#### [WORK INSTRUCTIONS]
Your answer must be the lines of the entries below, exactly as written, from the first line through the line containing "This screenshot has height=695, width=1284.".

______

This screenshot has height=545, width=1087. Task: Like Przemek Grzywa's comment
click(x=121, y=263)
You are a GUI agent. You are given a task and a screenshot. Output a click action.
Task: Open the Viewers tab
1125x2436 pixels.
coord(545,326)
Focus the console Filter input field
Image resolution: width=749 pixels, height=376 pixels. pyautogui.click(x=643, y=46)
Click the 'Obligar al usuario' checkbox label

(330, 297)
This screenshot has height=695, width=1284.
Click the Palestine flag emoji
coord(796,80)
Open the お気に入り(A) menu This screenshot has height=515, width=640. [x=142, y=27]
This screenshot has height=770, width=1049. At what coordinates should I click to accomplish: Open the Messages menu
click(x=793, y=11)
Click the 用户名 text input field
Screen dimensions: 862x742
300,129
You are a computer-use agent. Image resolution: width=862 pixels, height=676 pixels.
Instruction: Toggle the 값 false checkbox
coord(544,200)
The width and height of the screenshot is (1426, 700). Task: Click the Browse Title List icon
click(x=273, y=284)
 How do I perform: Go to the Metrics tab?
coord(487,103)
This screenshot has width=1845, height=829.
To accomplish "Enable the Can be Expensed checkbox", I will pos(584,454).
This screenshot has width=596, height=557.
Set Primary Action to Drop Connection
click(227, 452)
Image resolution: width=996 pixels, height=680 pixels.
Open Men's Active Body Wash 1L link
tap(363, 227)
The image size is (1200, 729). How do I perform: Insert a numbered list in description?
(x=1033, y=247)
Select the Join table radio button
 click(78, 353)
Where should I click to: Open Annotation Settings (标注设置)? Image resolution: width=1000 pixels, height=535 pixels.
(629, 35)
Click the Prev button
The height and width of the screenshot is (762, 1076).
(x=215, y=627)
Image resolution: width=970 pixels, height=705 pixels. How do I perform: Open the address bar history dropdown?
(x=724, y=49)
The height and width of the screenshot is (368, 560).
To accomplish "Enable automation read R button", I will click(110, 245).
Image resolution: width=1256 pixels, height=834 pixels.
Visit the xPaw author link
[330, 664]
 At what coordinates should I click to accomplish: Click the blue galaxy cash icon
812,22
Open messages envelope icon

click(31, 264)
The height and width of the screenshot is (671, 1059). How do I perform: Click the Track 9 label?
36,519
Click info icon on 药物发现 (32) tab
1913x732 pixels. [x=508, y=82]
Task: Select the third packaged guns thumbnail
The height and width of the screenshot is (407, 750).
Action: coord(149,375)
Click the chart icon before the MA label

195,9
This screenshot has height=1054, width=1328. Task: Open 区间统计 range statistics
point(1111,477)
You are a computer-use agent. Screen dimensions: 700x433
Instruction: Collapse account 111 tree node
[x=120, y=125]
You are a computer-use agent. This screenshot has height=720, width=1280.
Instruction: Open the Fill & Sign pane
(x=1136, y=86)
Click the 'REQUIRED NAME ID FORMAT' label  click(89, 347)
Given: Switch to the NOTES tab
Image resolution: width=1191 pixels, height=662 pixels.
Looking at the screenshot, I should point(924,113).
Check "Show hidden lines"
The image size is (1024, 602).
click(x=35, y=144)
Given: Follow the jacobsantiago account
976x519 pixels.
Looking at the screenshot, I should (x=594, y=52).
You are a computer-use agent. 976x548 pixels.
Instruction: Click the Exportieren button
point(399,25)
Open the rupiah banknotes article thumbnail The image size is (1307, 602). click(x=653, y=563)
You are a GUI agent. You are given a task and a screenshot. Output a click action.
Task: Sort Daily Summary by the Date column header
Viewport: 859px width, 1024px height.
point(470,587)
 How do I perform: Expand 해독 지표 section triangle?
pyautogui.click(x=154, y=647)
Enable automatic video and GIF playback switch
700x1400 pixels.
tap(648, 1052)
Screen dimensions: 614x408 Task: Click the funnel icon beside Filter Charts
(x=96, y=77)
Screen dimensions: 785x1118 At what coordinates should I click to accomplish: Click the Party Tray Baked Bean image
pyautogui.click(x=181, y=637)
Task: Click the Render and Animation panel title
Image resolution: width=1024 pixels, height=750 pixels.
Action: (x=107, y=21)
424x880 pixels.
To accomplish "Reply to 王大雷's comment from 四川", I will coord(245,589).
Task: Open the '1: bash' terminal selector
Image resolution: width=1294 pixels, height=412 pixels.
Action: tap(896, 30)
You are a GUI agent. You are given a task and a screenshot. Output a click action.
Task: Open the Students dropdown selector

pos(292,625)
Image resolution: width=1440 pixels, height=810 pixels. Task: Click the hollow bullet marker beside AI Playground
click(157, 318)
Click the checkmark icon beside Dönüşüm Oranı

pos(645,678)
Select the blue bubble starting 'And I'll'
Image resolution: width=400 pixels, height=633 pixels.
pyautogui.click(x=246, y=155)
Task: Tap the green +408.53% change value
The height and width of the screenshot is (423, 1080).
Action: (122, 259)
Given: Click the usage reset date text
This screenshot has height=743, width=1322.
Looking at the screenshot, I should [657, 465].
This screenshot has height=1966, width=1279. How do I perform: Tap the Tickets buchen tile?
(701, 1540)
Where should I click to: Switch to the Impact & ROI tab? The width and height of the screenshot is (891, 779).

______

#### [SOLUTION FOR THIS PROBLEM]
This screenshot has height=545, width=1087. Task: Like Przemek Grzywa's comment
click(x=121, y=263)
You are a GUI agent. You are given a task and a screenshot. Output a click action.
Task: Open the Viewers tab
1125x2436 pixels.
coord(545,326)
Focus the console Filter input field
Image resolution: width=749 pixels, height=376 pixels. pyautogui.click(x=643, y=46)
Click the 'Obligar al usuario' checkbox label

(330, 297)
This screenshot has height=695, width=1284.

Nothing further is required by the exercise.